Shortly after receiving his Ph.D. in clinical neuroscience, Schug enrolled at Alliant International University in San Diego to pursue a doctoral respecialization in clinical psychology and obtained his license as a clinical psychologist.

== Professional career and research ==
Schug stated in an interview that when he was at California State University in LA obtaining his master's degree, he worked at Twin Towers Correctional Facility as a part of his practicum training experience which provided him with hands on experience working with incarcerated inmates. After obtaining his Ph.D., Schug became a lecturer at CSULB while attending classes at Alliant International University for his doctoral respecialization in clinical psychology. He maintained a full-time internship, which was required for the completion for the certification, with a forensic hospital in Norwalk called Metropolitan State Hospital and after this, he obtained a clinical psychologist license in the state of California.

Schug joined the Los Angeles Superior Court's Approved Panel of Psychiatrists and Psychologists, where he conducts court evaluations. In his self biography, he teaches at CSULB and he has a private practice where conducts assessments.
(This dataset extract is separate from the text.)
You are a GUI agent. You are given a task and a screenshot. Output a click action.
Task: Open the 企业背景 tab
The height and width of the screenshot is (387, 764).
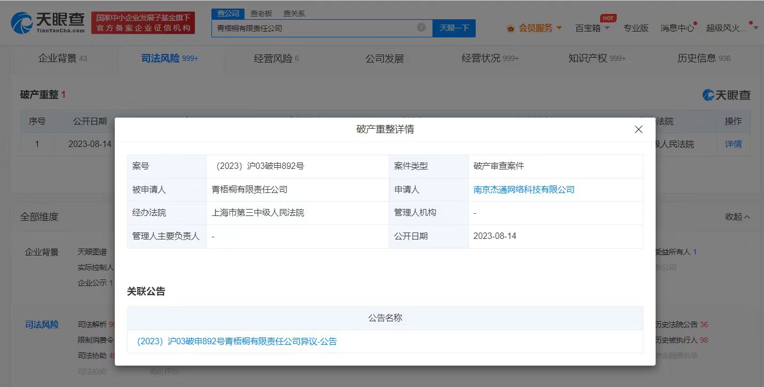tap(58, 58)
Schug currently co-directs a CSULB neuroscience laboratory, where he conducts research investigating the relationships between traumatic brain injury, mental health disorders, and criminal conduct. His research focuses on understanding criminal behavior and the basis in the brain for criminal behavior.

== Media presence ==
Robert Schug has appeared on various media platforms and true crime television shows, offering commentary and analysis on high-profile cases. His media appearances have included an analysis of the "Stockton Serial Killer" for KCRA in Sacramento, California. Schug provided insights on the potential connection between the "Gainesville Ripper" (Danny Rolling) and David Yeager's disappearance. In 2019, he appeared on the Dr. Phil show, where he offered his perspective on the Black Dahlia case.

== Publications ==

=== Books ===
- Schug, Robert A. (2015). "Mental illness and crime" This textbook explores the relationship between mental disorders and criminal conduct.

=== Articles ===
- Glenn, A L (2009). "The neural correlates of moral decision-making in psychopathy" This 'letter to the editor' discusses brain activity during moral decision-making in individuals with psychopathic traits.
- Gao, Yu (2009). "The Neurobiology of Psychopathy: A Neurodevelopmental Perspective" This is a scientific review the neurobiology of psychopathy.